An awk command line consists of the command, the script and the input filename. Input is read from the file specified on the command line. If there is no input file or "-" is specified, then standard input is read. The -F option sets the field separator (FS ) to re .
The -v option sets the variable var to value before the script is executed. This happens even before the BEGIN procedure is run. (See the discussion below on command-line parameters.)
Following POSIX argument parsing conventions, the "-- " option marks the end of command-line options. Using this option, for instance, you could specify a datafile that begins with "-", which would otherwise be confused with a command-line option.
You can specify a script consisting of pattern and action on the command line, surrounded by single quotes. Alternatively, you can place the script in a separate file and specify the name of the scriptfile on the command line with the -f option.
Parameters can be passed into awk by specifying them on the command line after the script. This includes setting system variables such as FS , OFS , and RS . The value can be a literal, a shell variable ($var ) or the result of a command (`cmd `); it must be quoted if it contains spaces or tabs. Any number of parameters can be specified.

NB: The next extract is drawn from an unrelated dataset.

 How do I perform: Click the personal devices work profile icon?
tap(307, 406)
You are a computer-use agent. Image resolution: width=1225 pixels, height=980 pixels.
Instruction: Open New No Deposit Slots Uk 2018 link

Command-line parameters are not available until the first line of input is read, and thus cannot be accessed in the BEGIN procedure. (Older implementations of awk and nawk would process leading command-line assignments before running the BEGIN procedure. This was contrary to how things were documented in The AWK Programming Language , which says that they are processed when awk would go to open them as filenames, i.e., after the BEGIN procedure. The Bell Labs awk was changed to correct this, and the -v option was added at the same time, in early 1989. It is now part of POSIX awk.) Parameters are evaluated in the order in which they appear on the command line up until a filename is recognized. Parameters appearing after that filename will be available when the next filename is recognized.
Typing a script at the system prompt is only practical for simple, one-line scripts. Any script that you might invoke as a command and reuse can be put inside a shell script. Using a shell script to invoke awk makes the script easy for others to use.
You can put the command line that invokes awk in a file, giving it a name that identifies what the script does. Make that file executable (using the chmod command) and put it in a directory where local commands are kept. The name of the shell script can be typed on the command line to execute the awk script. This is preferred for easily used and reused scripts.
Awk parameters and the input filename can be specified on the command line that invokes the shell script. Note that the pathname to use is system-dependent.